— Begin Task inputs —

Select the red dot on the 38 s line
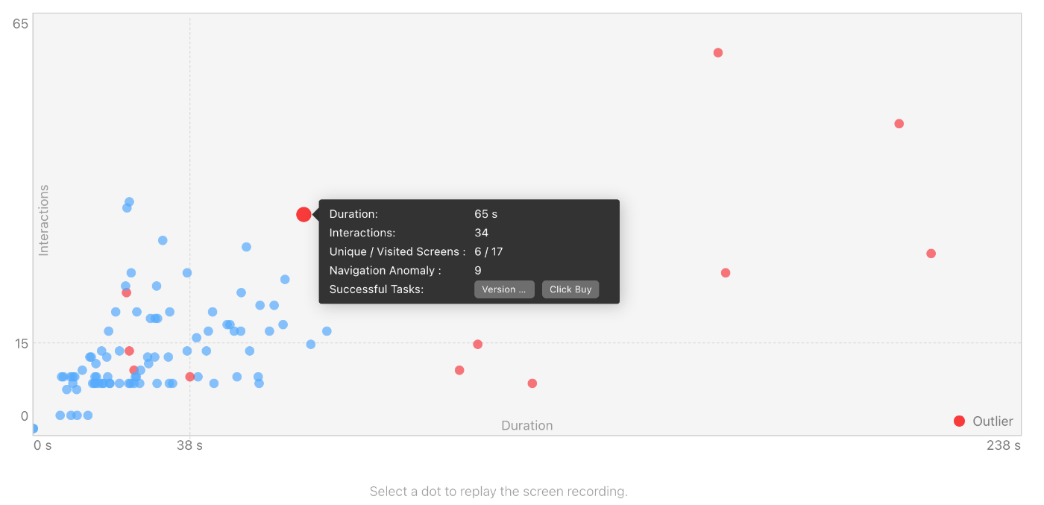Viewport: 1044px width, 505px height. pyautogui.click(x=190, y=377)

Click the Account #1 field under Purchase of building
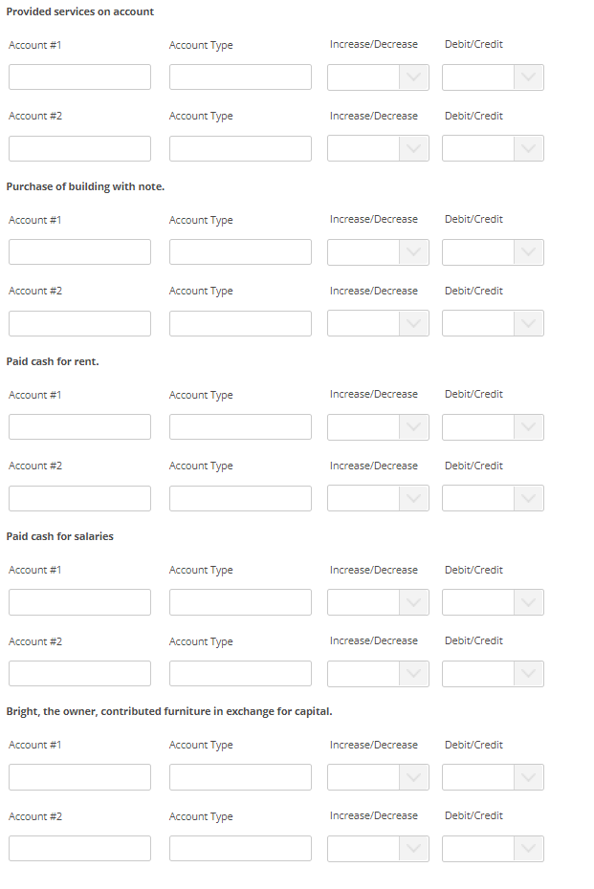[79, 251]
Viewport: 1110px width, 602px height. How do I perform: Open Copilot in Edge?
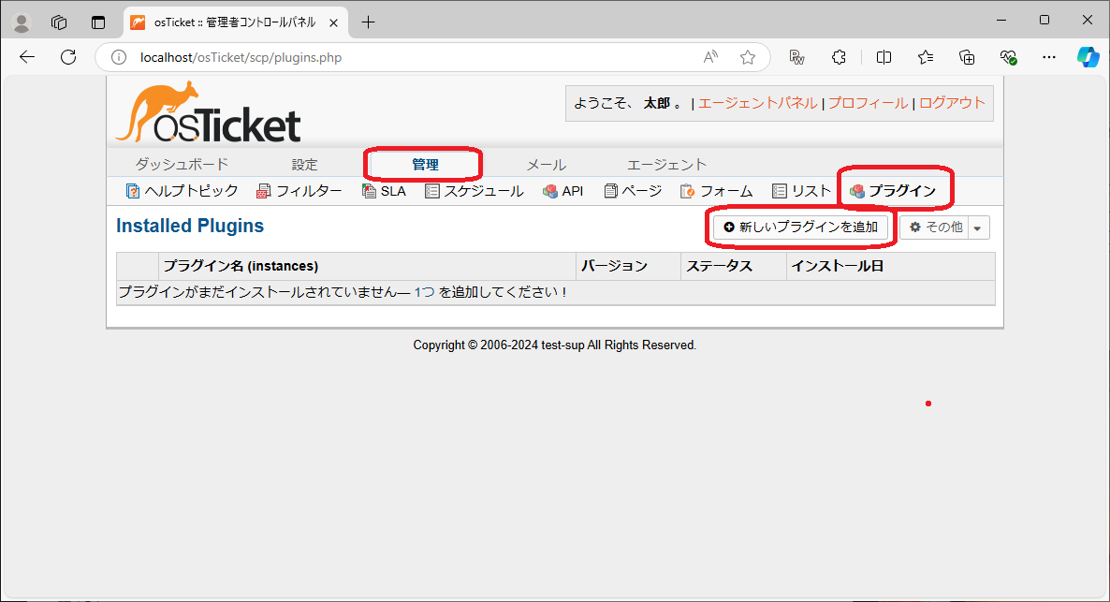[1088, 57]
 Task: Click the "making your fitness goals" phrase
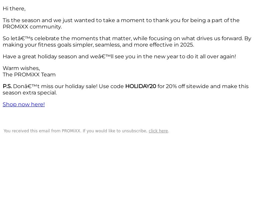pyautogui.click(x=37, y=45)
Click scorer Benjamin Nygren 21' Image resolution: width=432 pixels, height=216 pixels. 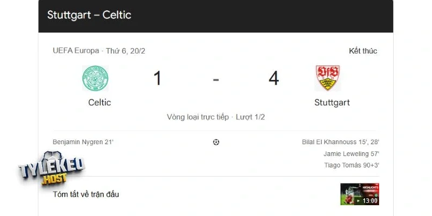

— End Task inputs —

> What is required
Reproduce every item above word for word, and leave out the pictures.

> Result of the task
Select the red dot on the 38 s line
Viewport: 1044px width, 505px height. pyautogui.click(x=190, y=377)

Click the Account #1 field under Purchase of building
[79, 251]
Viewport: 1110px width, 602px height. How do I perform: Open Copilot in Edge?
[1088, 57]
 Task: Click the "making your fitness goals" phrase
pyautogui.click(x=37, y=45)
Click scorer Benjamin Nygren 21' Image resolution: width=432 pixels, height=216 pixels. 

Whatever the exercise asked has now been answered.